Polisi Gagalkan Laboratorium Gelap Etomidate di Apartemen Greenbay
Penulis: Nirmala Hanifah
TVRINews, Jakarta
Direktorat Reserse Narkoba Polda Metro Jaya telah mengungkap laboratorium gelap (clandestine lab) narkotika jenis etomidate yang berlokasi di Apartemen Greenbay, Pluit, Jakarta Utara pada Jumat, 9 Januari 2025.
Dari pengungkapan kasus tersebut, polisi telah polisi mengamankan dua orang tersangka, masing-masing berinisial D, warga negara Indonesia, dan HW, warga negara asing asal Tiongkok.
Kasubdit 2 Ditresnarkoba Polda Metro Jaya AKBP Parikhesit menjelaskan, pengungkapan kasus ini berawal dari informasi Bea Cukai Bandara Soekarno-Hatta terkait adanya pengiriman paket mencurigakan melalui jasa ekspedisi internasional. Paket tersebut ditujukan ke Lobby Tower H Apartemen Greenbay.

“Setelah dilakukan pendalaman, tim bergerak melakukan penyelidikan hingga berhasil mengamankan dua tersangka di lokasi,” ujar AKBP Parikhesit pada Selasa, 13 Januari 2026.
Ia menuturkan, dari hasil penggeledahan, petugas menemukan sejumlah bahan dan peralatan laboratorium yang diduga digunakan untuk memproduksi etomidate.
Barang bukti yang diamankan antara lain paket ekspedisi berisi 100 gram etomidate, bahan kimia SLS seberat 1 kilogram, serta berbagai perlengkapan laboratorium seperti tabung gelas beragam ukuran, botol laboratorium, alat pengaduk kaca, timbangan digital, alat suntik, hingga dandang berbahan stainless steel.
Polisi mengungkap, peralatan laboratorium tersebut diketahui dikirim dari India. Sementara itu, HW yang merupakan WNA Tiongkok diduga berperan sebagai peracik utama dalam proses pembuatan cairan etomidate.
Berdasarkan hasil analisis sementara, clandestine lab tersebut diperkirakan mampu memproduksi hingga 30 liter cairan etomidate.

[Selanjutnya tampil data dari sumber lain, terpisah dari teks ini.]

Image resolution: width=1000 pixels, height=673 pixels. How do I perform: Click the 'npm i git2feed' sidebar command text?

“Dari jumlah bahan yang diamankan, diperkirakan dapat menghasilkan sekitar 30 liter cairan etomidate,” kata AKBP Parikhesit.
Ia menbgatakan, jika dikonversikan dengan asumsi satu cartridge vape berisi sekitar 2 mililiter cairan, maka laboratorium ilegal ini berpotensi memproduksi hingga 15.000 cartridge etomidate siap edar.

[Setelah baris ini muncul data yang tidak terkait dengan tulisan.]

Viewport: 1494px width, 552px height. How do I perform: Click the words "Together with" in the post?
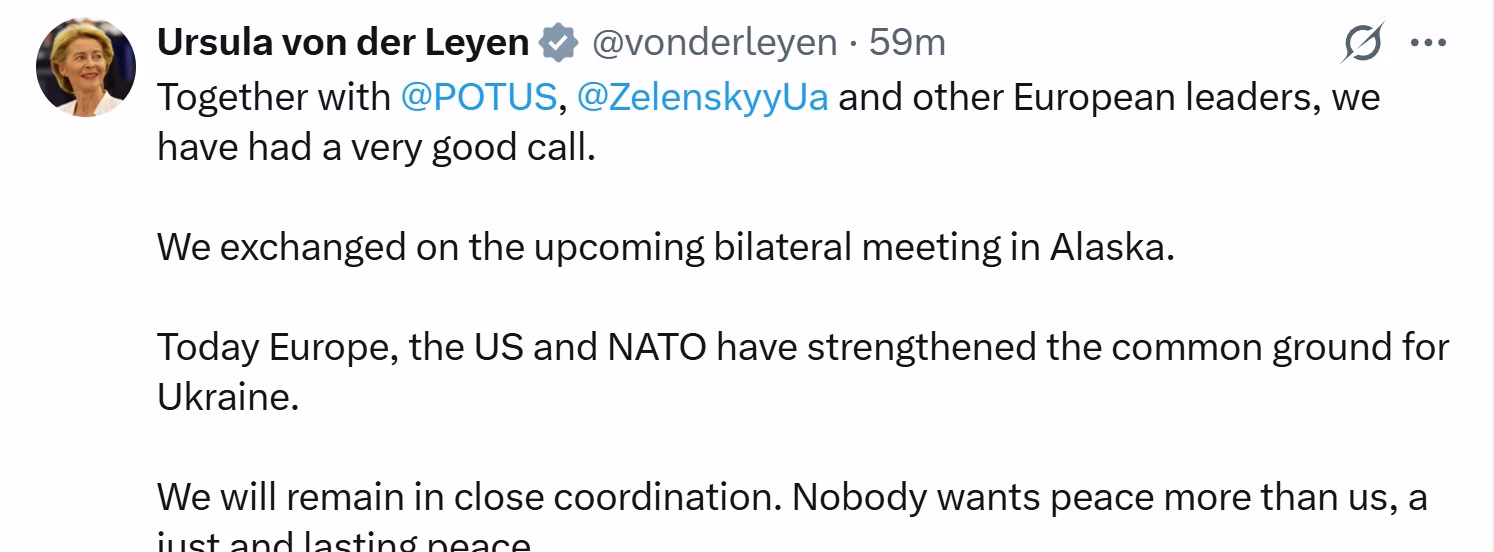click(x=274, y=97)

AKBP Parikhesit menegaskan, keberhasilan pengungkapan ini merupakan langkah penting dalam memutus mata rantai peredaran narkotika sejak dari hulu. Laboratorium gelap tersebut berhasil digagalkan sebelum sempat beroperasi dan mendistribusikan hasil produksinya.
“Alhamdulillah, lab ini berhasil kami hentikan sebelum menghasilkan dan mengedarkan produk ke masyarakat,” pungkasnya.
Saat ini, kedua tersangka beserta seluruh barang bukti telah diamankan di Polda Metro Jaya untuk menjalani proses penyidikan lebih lanjut.